Marianne Stumpf - a pioneira da escrita de sinais no Brasil
Marianne Rossi Stumpf é a pesquisadora surda que colocou a Libras no papel. Primeira mulher surda a publicar uma pesquisa sobre a escrita de sinais no Brasil, doutora pela UFRGS com tese premiada pela CAPES, professora da Universidade Federal de Santa Catarina (UFSC), ela é a grande referência brasileira em SignWriting, o sistema que permite ler e escrever as línguas de sinais.
Se hoje estudantes surdos podem registrar sua própria língua por escrito, sem depender do português, boa parte desse caminho foi aberta pelo trabalho dela.
Formação: da informática à educação de surdos
A trajetória acadêmica de Marianne começou pela tecnologia: graduou-se em Tecnologia de Informática pela ULBRA em 2000 e, na sequência, em Educação de Surdos pela UNISC, em 2004. A combinação não foi acaso, e sim o alicerce do seu projeto de vida: usar a informática para ensinar crianças surdas a escrever na própria língua.
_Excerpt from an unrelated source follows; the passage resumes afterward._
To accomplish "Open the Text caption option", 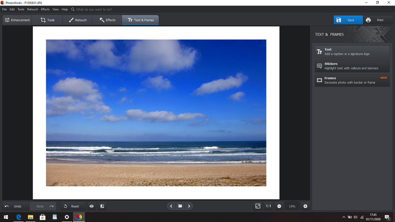I will pos(352,52).

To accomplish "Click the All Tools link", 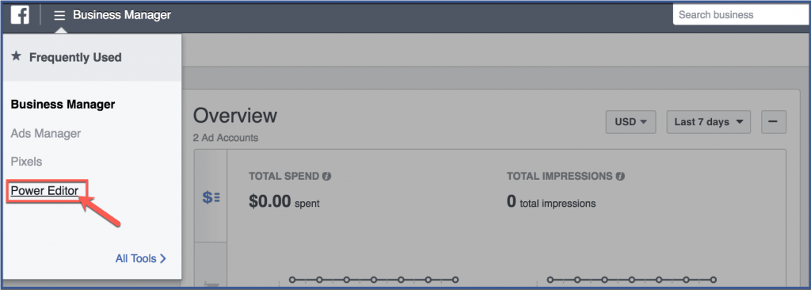I will [136, 258].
No doutorado em Informática na Educação pela UFRGS, concluído em 2005, ela investigou exatamente isso. A tese, Aprendizagem de Escrita de Língua de Sinais pelo Sistema SignWriting: língua de sinais no papel e no computador, acompanhou crianças surdas usuárias da Libras e da língua de sinais francesa aprendendo a escrever seus sinais, e incluiu estágios nas universidades francesas Paul Sabatier e Paris 8. Em 2006, o trabalho foi premiado pela CAPES. Anos depois, Marianne ainda faria pós-doutorado na Universidade Católica Portuguesa (2013-2014).
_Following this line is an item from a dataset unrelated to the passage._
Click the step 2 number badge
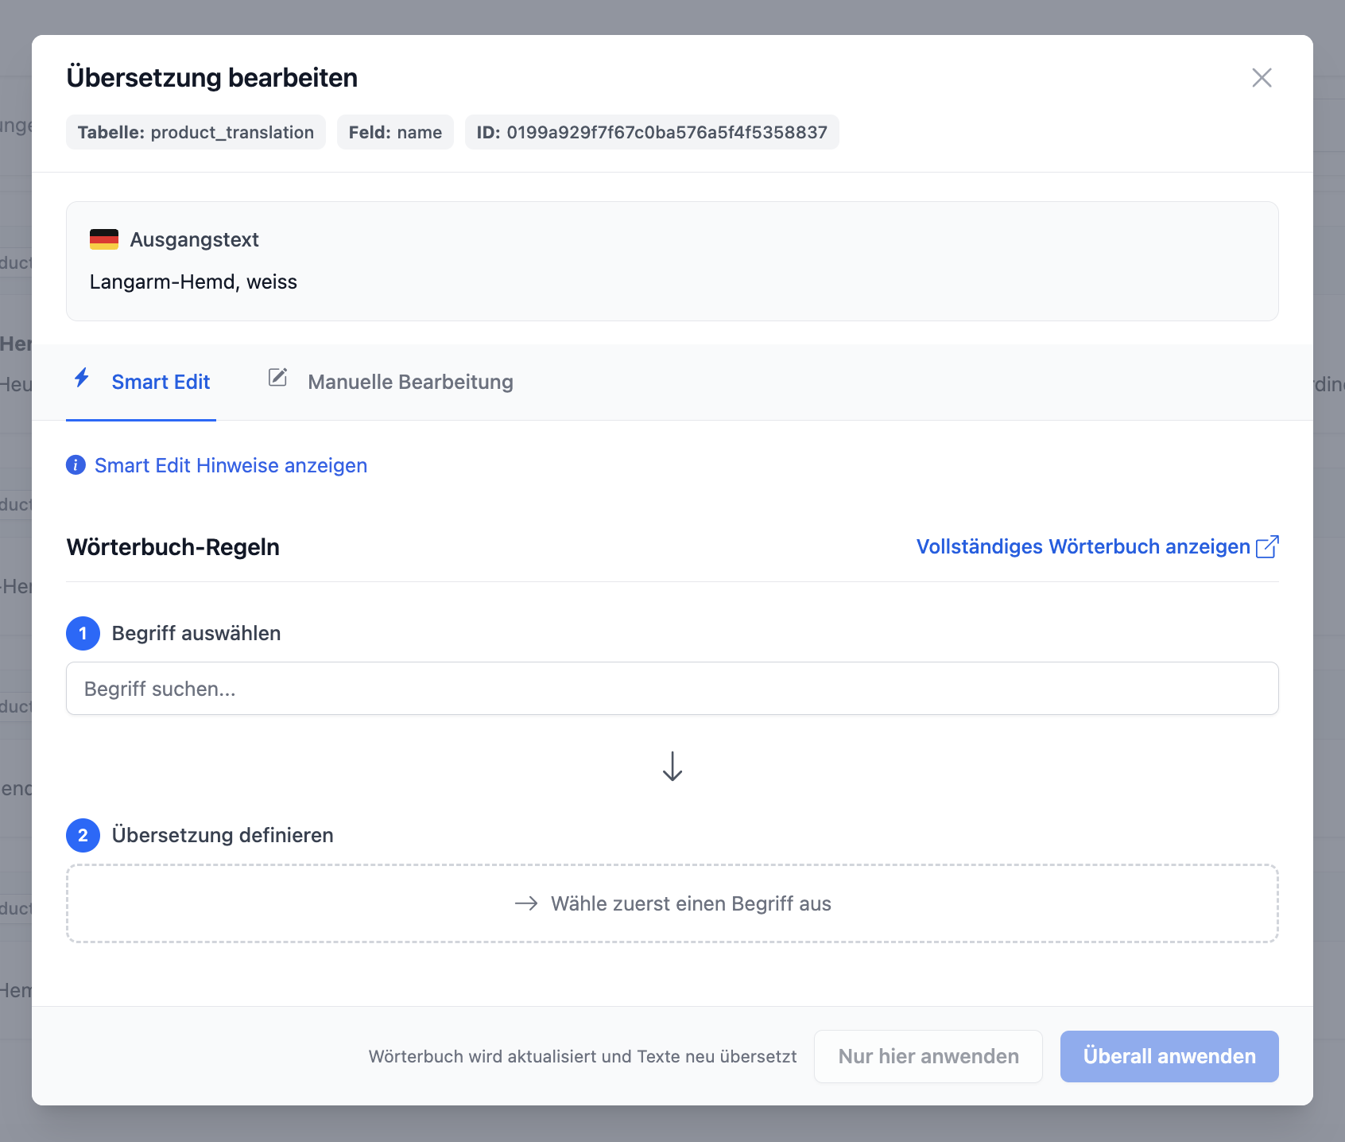Viewport: 1345px width, 1142px height. pyautogui.click(x=83, y=836)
SignWriting: a Libras no papel e no computador
O SignWriting foi criado em 1974 pela americana Valerie Sutton, a partir de um sistema de notação de dança. É uma escrita visual, com símbolos que representam as mãos, os movimentos e as expressões faciais dos sinais. Marianne trouxe e adaptou o sistema para a realidade da Libras, tornando-se referência nacional no ensino da Libras como primeira língua também na modalidade escrita.
Para a comunidade surda, o que está em jogo é grande: uma língua que pode ser escrita ganha dicionários, literatura, registros históricos e espaço na escola. Na UFSC, Marianne é vice-líder do grupo de pesquisa sobre SignWriting e líder do grupo de Léxico e Terminologia em Libras, coordenando ainda um glossário on-line de sinais acadêmicos, os termos técnicos que os estudantes surdos precisam no ensino superior.
UFSC, Letras-Libras e ENEM em Libras
Professora e pesquisadora da UFSC desde 2007, Marianne atua no curso Letras-Libras e no Programa de Pós-Graduação em Linguística, e chegou à vice-direção do Centro de Comunicação e Expressão da universidade. Pelo Letras-Libras a distância, em parceria com instituições de todo o país, participou da formação de mais de mil profissionais, entre professores e tradutores-intérpretes de Libras.
Sua atuação passa ainda pela cooperação internacional, com passagem pela Gallaudet University e parcerias com universidades dos Estados Unidos, de Portugal, da Espanha e da França, e pela política educacional: integrou comitê técnico-pedagógico de Libras ligado ao INEP e participou das traduções do ENEM em Libras entre 2017 e 2019, que abriram o maior exame do país aos candidatos surdos em sua própria língua. Também integra o grupo de Documentação da Libras coordenado por Ronice Müller de Quadros e organizou, com a pesquisadora surda Gladis Perlin, os livros Um Olhar Sobre Nós Surdos e Estudos Surdos II.
Por que Marianne Stumpf inspira
Entre as dezenas de doutoras surdas do Brasil, Marianne tem um lugar de fundadora: sua tese de 2005 abriu a lista, e ela está entre as primeiras surdas brasileiras com pós-doutorado. Cada uma dessas conquistas foi obtida num sistema educacional que raramente estava preparado para recebê-la.
Seu legado, porém, vai além dos títulos: é a ideia, hoje em expansão nas escolas bilíngues, de que a criança surda tem direito de aprender a ler e escrever na sua primeira língua. A Libras escrita, que parecia utopia, virou campo de pesquisa, disciplina de curso superior e ferramenta de milhares de estudantes, e isso tem a assinatura de Marianne Stumpf.